Тем временем мать Айседоры и ее импресарио безуспешно разыскивали танцовщицу в полицейских участках, во всех посольствах, гостиницах и ресторанах. Публике объявили, что Айседора Дункан серьезно больна…
Талантливый, взбалмошный Крэг был одним из гениев нашей эпохи, с которого начался весь современный театр, с многообразием его школ и направлений. Гордон пребывал в состоянии постоянной экзальтации. И не только в творчестве, но и в жизни. Влюбленные вели бесконечную битву, каждый отстаивал первенство своего искусства. «Почему ты не бросишь театр? – вопил он Айседоре. – Почему ты желаешь появляться на сцене и размахивать вокруг себя руками? Почему бы тебе не оставаться дома и не точить мне карандаши?»
Никто из них не хотел уступать другому. Они были слишком похожи для того, чтобы сосуществовать долго и мирно. При этом они были безумно влюблены и, когда находились в разлуке, заваливали друг друга горами нежнейших писем. Однако в конце концов влюбленные расстались.
А Дункан родила девочку – Дидру. Айседоре тогда было двадцать девять лет.
В 1907 году танцовщица дала несколько концертов в Санкт-Петербурге. Здесь она попыталась завязать роман с Константином Станиславским, который восхищался ее искусством. В автобиографии Дункан так описала этот эпизод: однажды она, решив взять «дело» в свои руки, поцеловала его в губы, «у него был страшно удивленный вид… он, глядя на меня, с ужасом воскликнул: „Но что же мы будем делать с ребенком?“ – „Каким ребенком?“ – поинтересовалась я. „Нашим, конечно“. Я расхохоталась, а он посмотрел на меня с грустью и ушел».

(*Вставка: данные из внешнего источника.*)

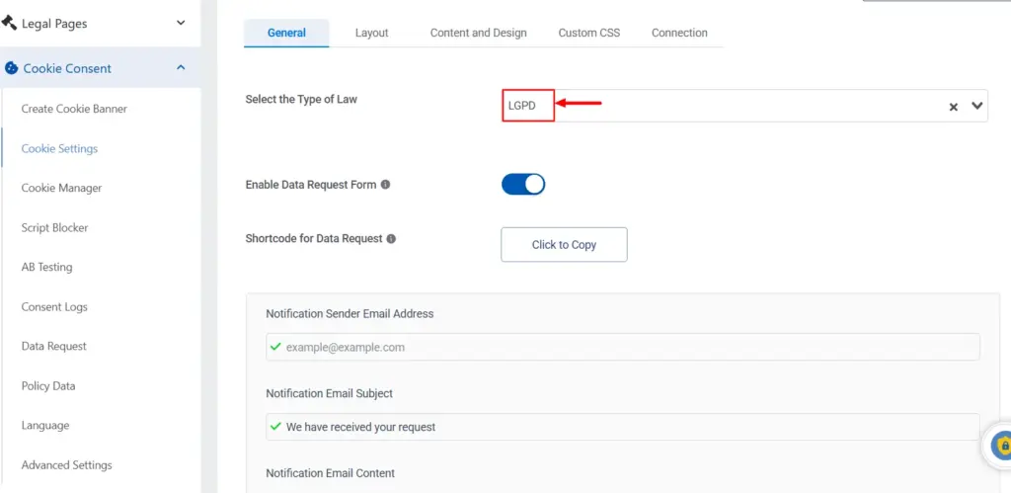Expand the Legal Pages menu section

(x=181, y=23)
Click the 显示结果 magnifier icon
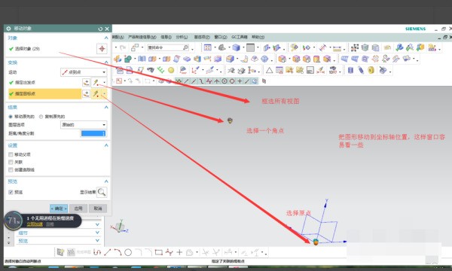Viewport: 452px width, 271px height. click(102, 192)
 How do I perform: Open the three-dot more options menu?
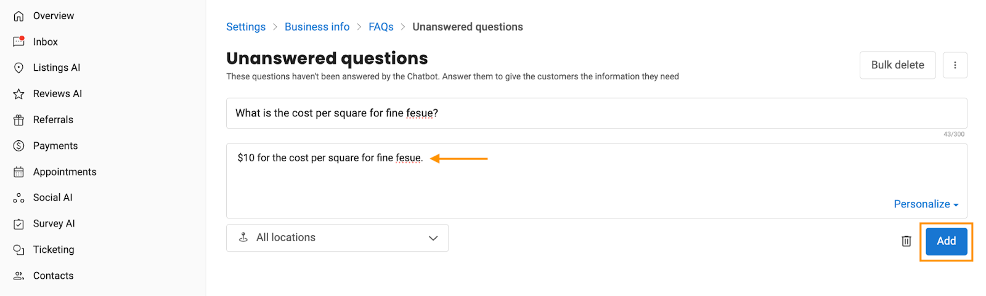pos(955,65)
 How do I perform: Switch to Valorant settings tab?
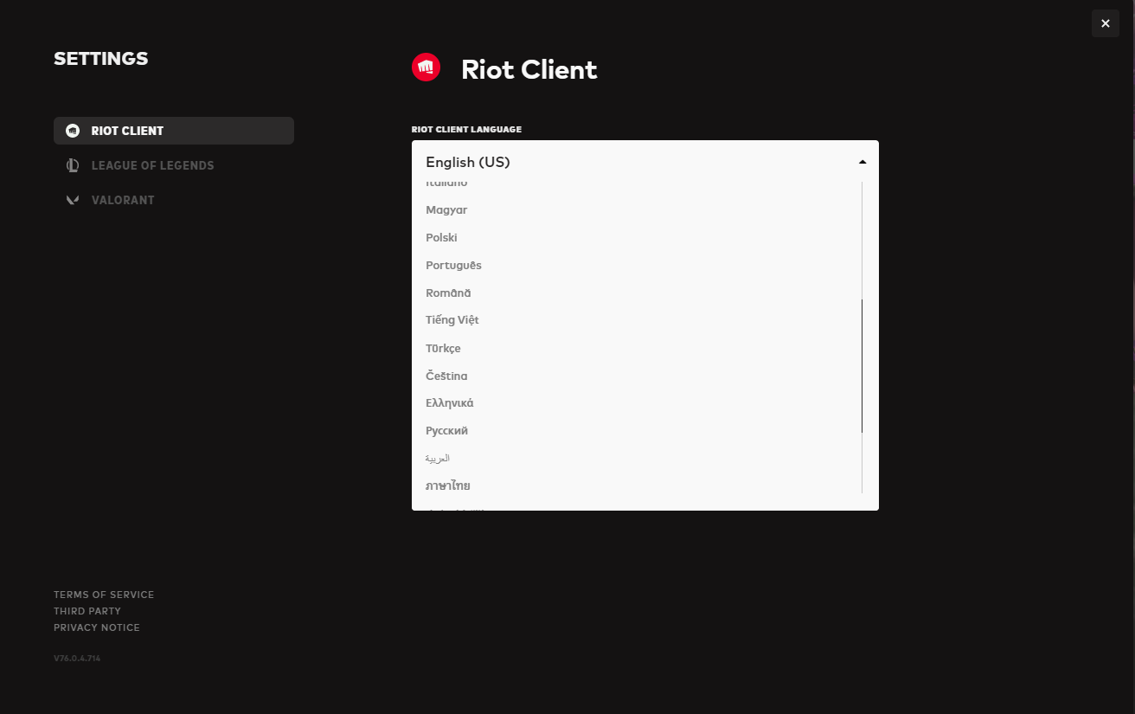point(123,200)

Через два года сын знаменитого магната Парис Зингер предложил Айседоре свою любовь и покровительство. Она вспоминала, что когда он представился: «Парис Юджин Зингер», в голове у нее пронеслось: «Вот он, мой миллионер».
Дункан согласилась стать его любовницей. Она называла его Лоэнгрином – он был высок, строен, со светлыми вьющимися волосами. Лоэнгрин подарил Айседоре семь лет безмятежного счастья и сына Патрика. Однако Парис был ревнив и требовал от уже привыкшей к флирту и поклонению Айседоры сдержанного поведения. Это условие не устраивало самостоятельную Дункан, которая к тому же любила часто повторять, что ее нельзя купить. Между Айседорой и прекрасным, благородным Парисом стали случаться ссоры. После одного из наиболее крупных скандалов Дункан решила, как она это обычно делала, забыться в работе и отправилась на гастроли в Россию. Это была зима 1913 года, именно в это время у нее начались видения: бедной женщине повсюду мерещились знаки смерти, а однажды привиделись среди российских сугробов два детских гроба. Материнская душа была не на месте – Дункан приехала к матери, забрала детей и увезла их в Париж, где все семейство радостно встретил Парис.

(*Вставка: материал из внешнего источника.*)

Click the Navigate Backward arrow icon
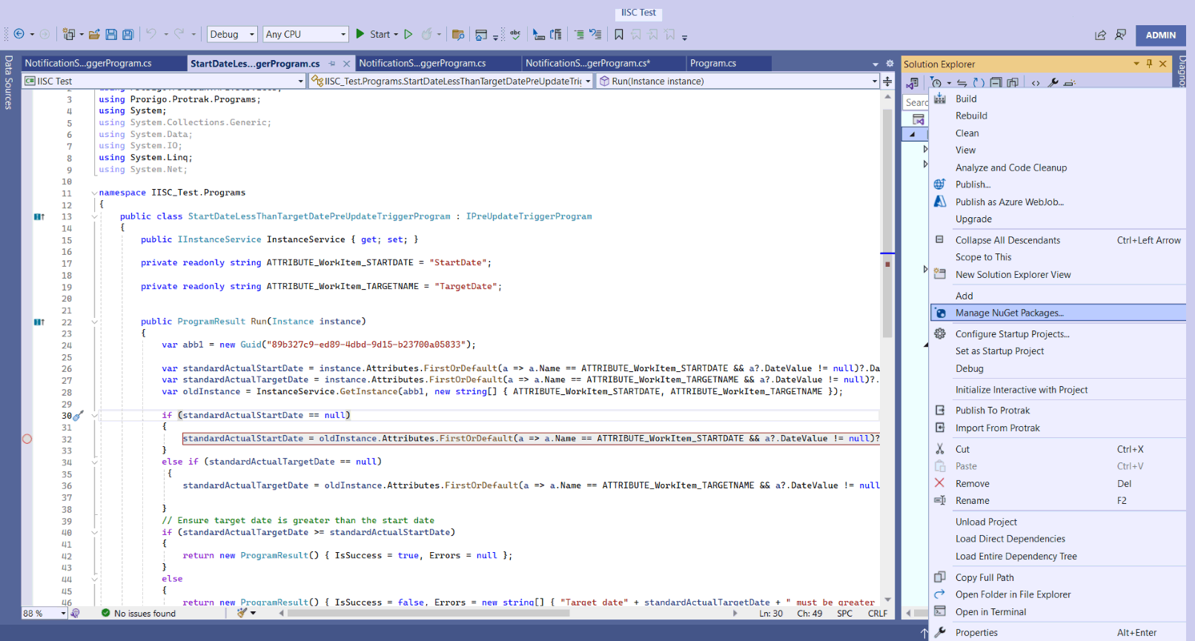The width and height of the screenshot is (1195, 641). [x=19, y=34]
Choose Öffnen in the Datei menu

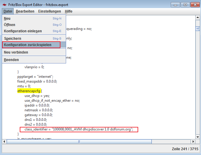coord(10,25)
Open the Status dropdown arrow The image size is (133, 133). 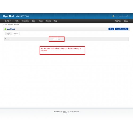click(x=59, y=39)
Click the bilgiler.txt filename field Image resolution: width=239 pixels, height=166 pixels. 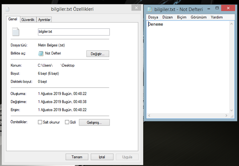tap(73, 32)
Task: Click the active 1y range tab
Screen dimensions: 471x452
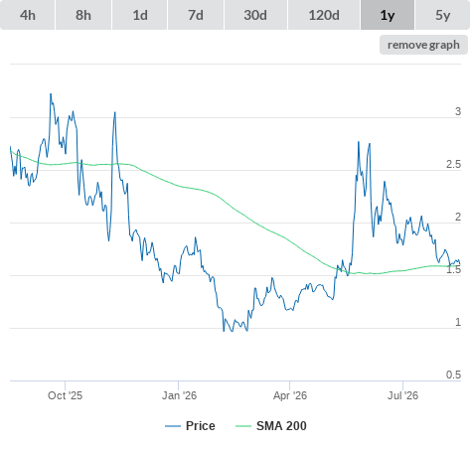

Побыв какое-то время с родителями, дети с гувернанткой отправились в Версаль. Автомобиль по дороге вдруг остановился – заглох мотор, шофер вышел посмотреть, что случилось, и тут машина поехала. Автомобиль, в котором сидели дочь и сын Айседоры со своей няней, скатился со склона холма и утонул в Сене.
Айседора была потрясена, горе было настолько велико, что несчастная мать не могла плакать. Близкие стали опасаться за ее рассудок. От этого страшного удара она не оправилась до конца своей жизни…

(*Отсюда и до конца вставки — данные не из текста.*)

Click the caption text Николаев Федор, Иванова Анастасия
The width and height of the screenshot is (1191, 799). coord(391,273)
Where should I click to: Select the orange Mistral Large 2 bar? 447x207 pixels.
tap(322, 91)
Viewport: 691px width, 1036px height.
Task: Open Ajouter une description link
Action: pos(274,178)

Боль утраты не сплотила Айседору и Париса. Они расстались.
«Я не могла дольше переносить этого дома, в котором я была так счастлива, я жаждала уйти из него и из мира, – писала Дункан через несколько лет о своей парижской квартире, – ибо в те дни я верила, что мир и жизнь умерли для меня. Сколько раз в жизни приходишь к такому заключению. Меж тем, стоит заглянуть за ближайший угол, и там окажется долина цветов и счастья, которая оживит нас».
Такой спасительной долиной для Айседоры стала революционная, голодная и холодная Россия 1921 года.